Nuevos escenarios del Centro Regional de Estudios de Energía (CREE) advierten que, desde 2027 o 2028, la demanda media de electricidad en Colombia podrá superar la capacidad de generación instalada, incluso si se integran fuentes térmicas, eólicas y solares. Según información oficial de la Unidad de Planeación Minero-Energética (UPME) y XM, las fuentes existentes no bastarán para cubrir el crecimiento proyectado hasta 2037.
El riesgo no solo se concentra en el sector eléctrico: también se prevé un déficit en la oferta de gas natural licuado importado, cuya demanda comenzó a superar la oferta doméstica en 2024. El CREE subraya que esta brecha tiene el potencial de tensar las tarifas, retrasar inversiones productivas y presionar el crecimiento económico, según proyecciones de Fedesarrollo.
Este escenario no es nuevo en los debates del sector energético colombiano. En 2024, generadores estimaron déficits de energía firme (capacidad segura) de entre 4 % y 6 % para los años 2027–2028 si no se impulsa nueva capacidad de generación. Para evitar este desbalance, se requiere acelerar licitaciones, incentivar inversión privada, modernizar redes de transmisión y fortalecer regulaciones claras que brinden certidumbre.

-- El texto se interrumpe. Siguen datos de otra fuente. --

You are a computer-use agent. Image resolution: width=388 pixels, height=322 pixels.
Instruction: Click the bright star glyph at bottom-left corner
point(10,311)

El desafío que afronta Colombia es doble: lograr que la expansión del sistema energético sea suficientemente robusta para anticipar el crecimiento de la demanda, y al mismo tiempo que esta expansión sea sostenible, diversificada e integrada con políticas de transición energética. De no actuar con decisión, el país podría enfrentar apagones localizados, tensiones tarifarias y un freno a su desarrollo económico.